Experienced lobster fishermen Danny McDaid (70) and Francis McDaid (68) from Glengad died in mysterious circumstances when their boat, the ‘Strath Marie’, floundered at the mouth of Lough Foyle on Friday, March 14, 2008.
Coroner Dr Denis McCauley, who inherited the case a coroner in Derry, apologized for the length of time it has taken to set an inquest date.
However, he said there had been some delays over “whose jurisdiction this was”, with the men having been pronounced dead in Altnagelvin Hospital.
A pre-evidential briefing at Buncrana Courthouse heard that the case has involved a complex array of investigating agencies on both sides of the border and further afield.
The deaths were first investigated by the PSNI and later involved the Norwegian police and Scottish police, who assessed larger vessels that passed by the McDaid brothers’ boat, the wreckage of which is now in secure storage in Castlerock, Co Derry, near where it washed up.
Initially, a coroner in the North accepted jurisdiction but an inquest was never held and some years another coroner passed it back to this side of the border after making representations to the Taoiseach and the Attorney General that it should instead be held in the Republic.
The Marine Casualty Investigation Board – a State agency from the Republic – then carried out an investigation, while Coroner Dr John Madden [Coroner McCauley’s predecessor] also ordered an independent probe, the details of which have yet to be made public.
Speaking at a hearing in Buncrana on Thursday, Gerry McDaid, a son of Francis McDaid, pleaded with Coroner McCauley to now hold the inquest as soon as possible.
“On behalf of my father Francis, our family is appealing for the inquest to go ahead as soon as possible so we can try to get some closure.
“This has gone on for a very long time and it’s not easy.”
Ciaran MacLochlainn, acting as solicitor for Daniel McDaid’s elderly widow Ellen, also pleaded for urgent progress.
“My client Ellen McDaid is now at the stage where she feels that she won’t live long enough to hear what happened to her husband
“She is getting old and frail and feels her days are numbered. She is anxious that all the witnesses be called and questioned at an inquest.”
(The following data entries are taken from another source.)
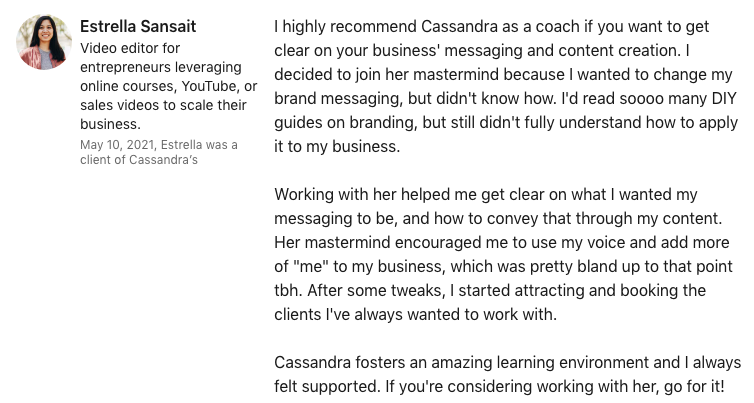
Task: Click the 'May 10, 2021' date line
Action: point(159,145)
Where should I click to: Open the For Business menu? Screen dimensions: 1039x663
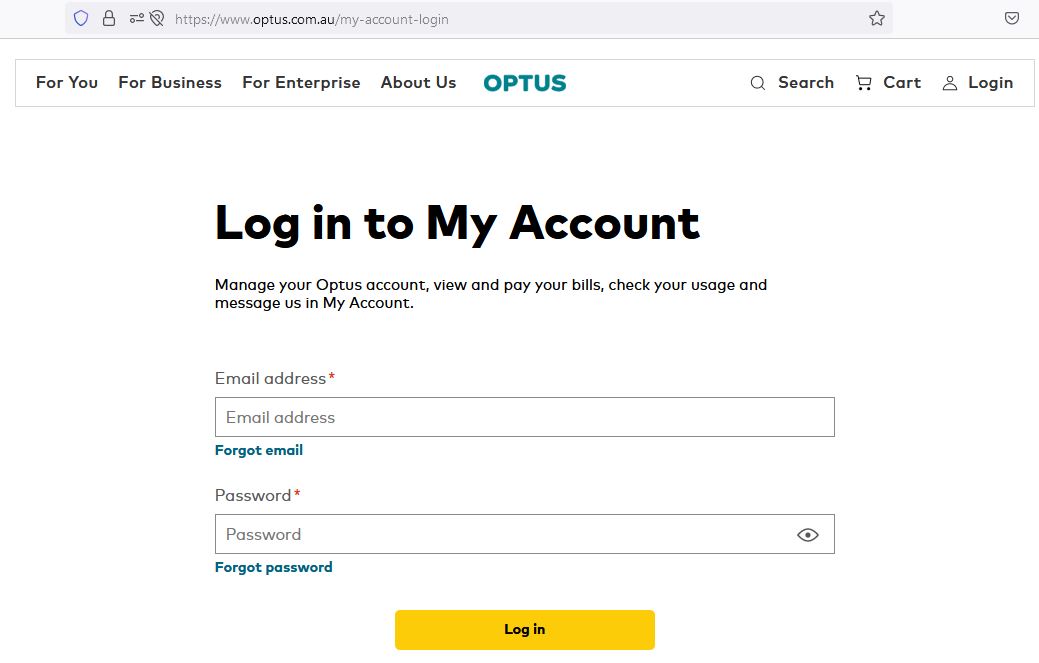tap(170, 83)
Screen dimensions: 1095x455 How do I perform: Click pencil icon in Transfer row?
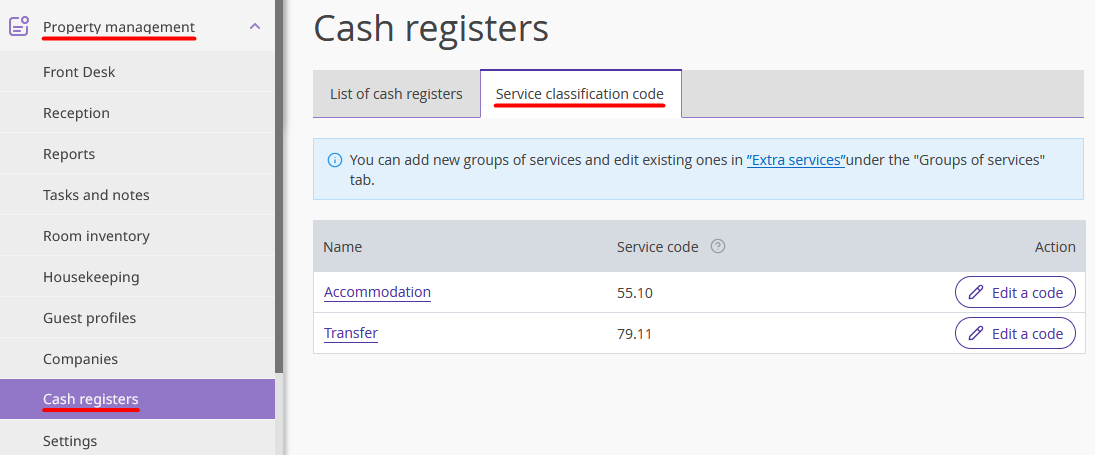pos(976,334)
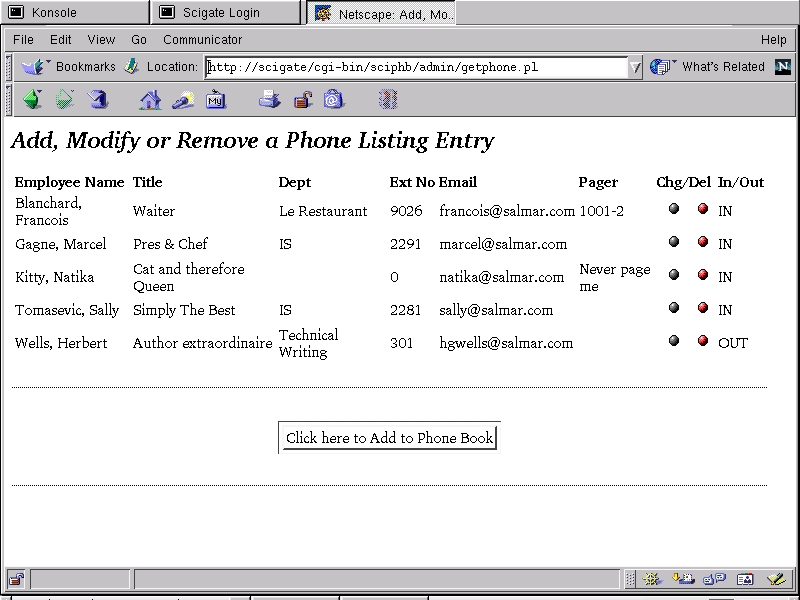Select gray change button for Blanchard, Francois
Viewport: 800px width, 600px height.
click(674, 209)
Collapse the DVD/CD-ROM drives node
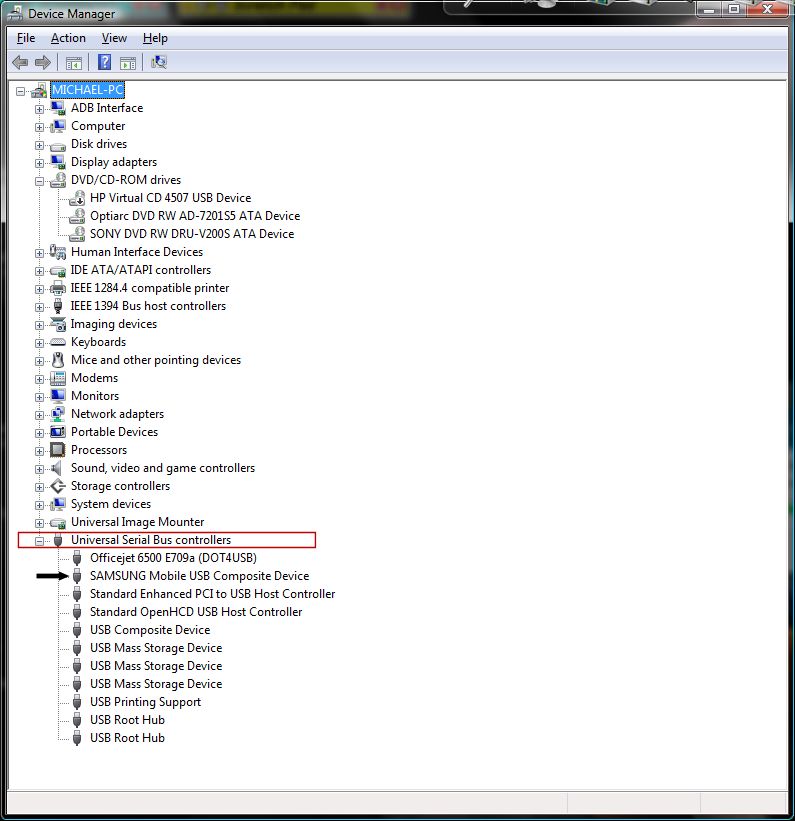The width and height of the screenshot is (795, 821). [x=39, y=180]
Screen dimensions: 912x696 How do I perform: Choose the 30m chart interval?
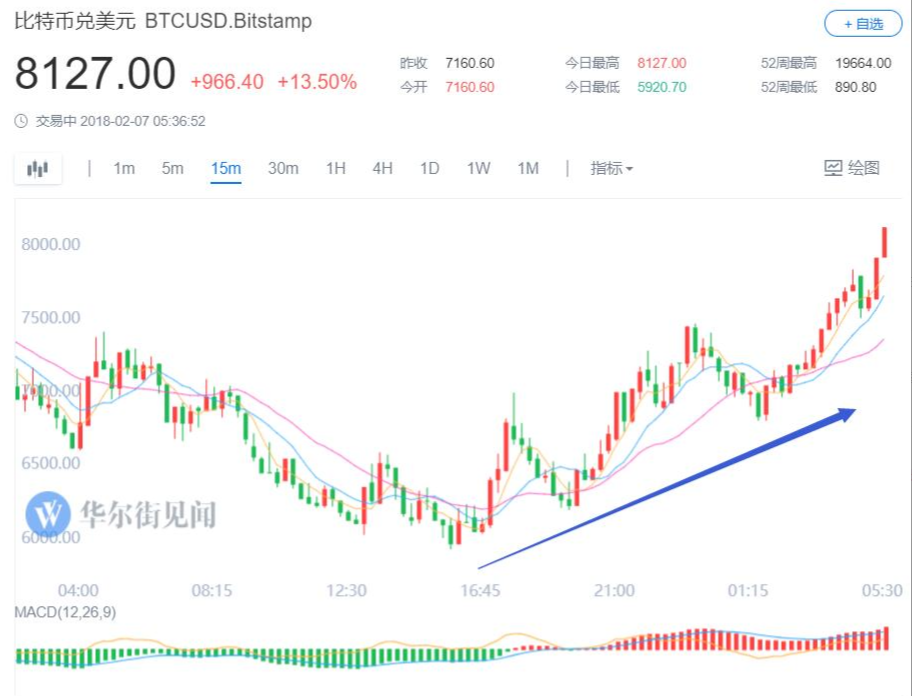pyautogui.click(x=283, y=168)
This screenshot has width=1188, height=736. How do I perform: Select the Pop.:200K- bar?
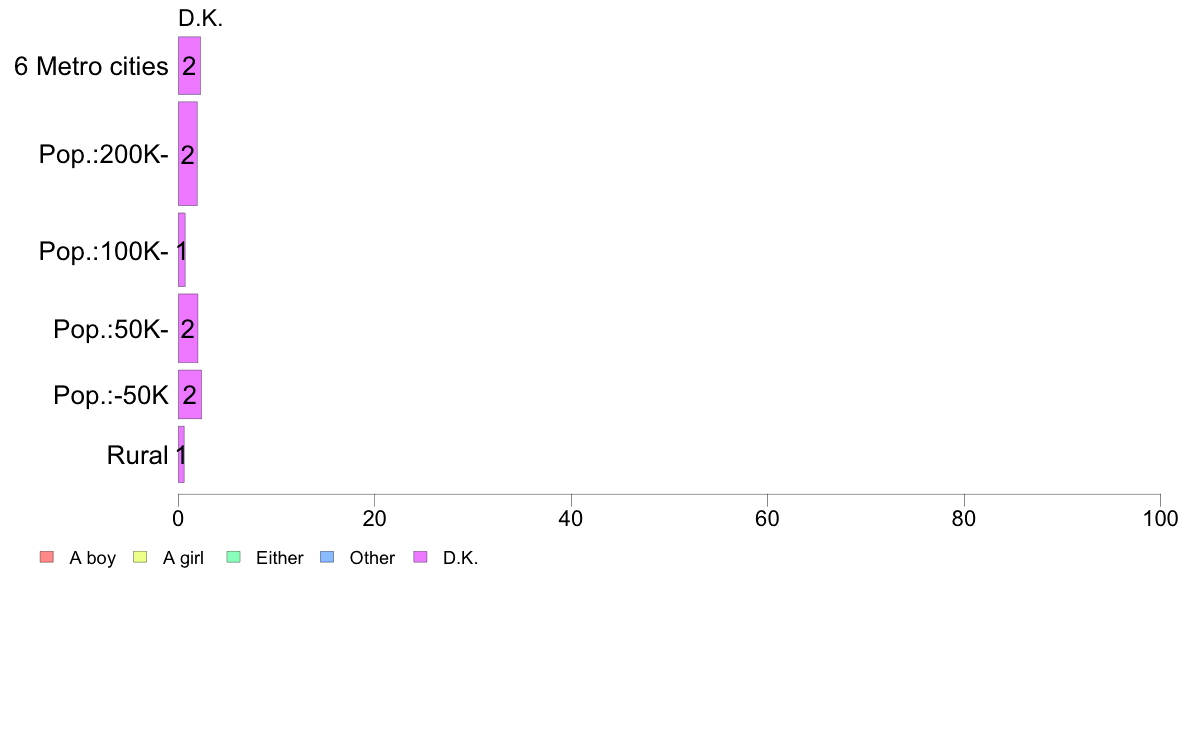[188, 154]
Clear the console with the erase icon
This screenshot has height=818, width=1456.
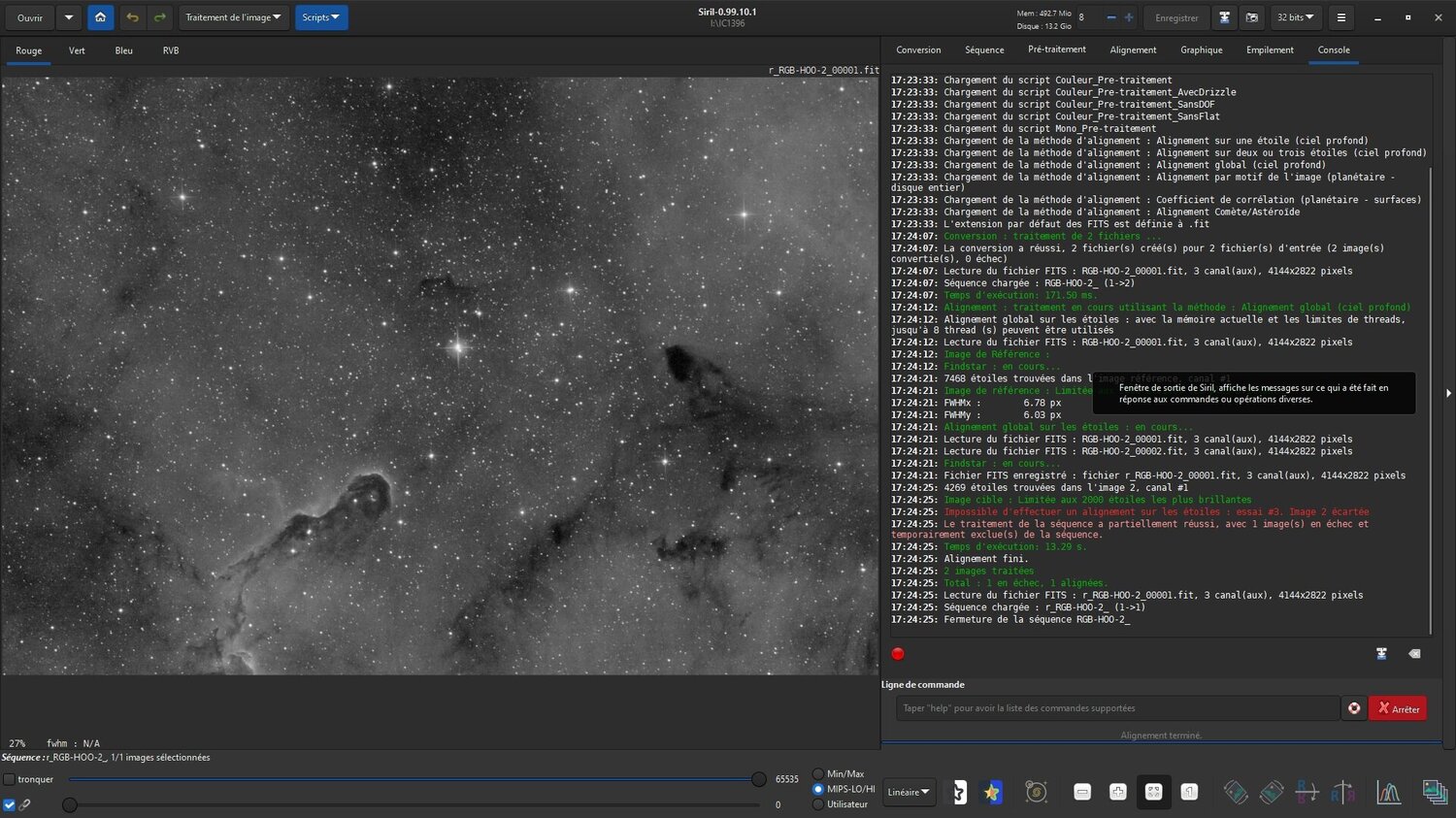coord(1414,654)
Fixing a date for February 27 next year, Coroner McCauley said he too is anxious that the inquest should go ahead as soon as possible.
“If we can get our number one witness list to come and everything comes together then we will go ahead. It is my preference to run it on that day,” he added.
A MCIB report, published in June 2010, found that the ‘Strath Marie’ had sunk “suddenly and without warning” but it found no evidence to suggest that any other vessel was involved in the sinking.
However, solicitor MacLochlainn aired the families’ suspicions that the men may have been overturned by “the wash from another vessel” and not necessarily from a “physical collision”.
He said there was evidence to show that a “large vessel” had sailed out of Lough Foyle close to the McDaid brothers boat around the time of the incident.
Mr MacLochlainn stressed that the MCIB inspector who led the review should be compelled to come to the inquest, with Coroner McCauley endeavouring to do his best to make this a reality.
The inquest is expected to hear from those who saw the McDaid brothers leave Bunagee Pier that morning as well as from those who found them in the water, with lifeboats from Greencastle and Portrush having taken part in the search.
A Garda witness will present evidence of the international investigations that took place, while the report sought by Dr John Madden is also expected to form part of the evidence along with the MCIB report.
Coroner McCauley said he will also assess potential additional reports undertaken on behalf of the bereaved families and decide whether to enter them into evidence.
He pledged to gather “as much information as is practical” before presenting it to a jury.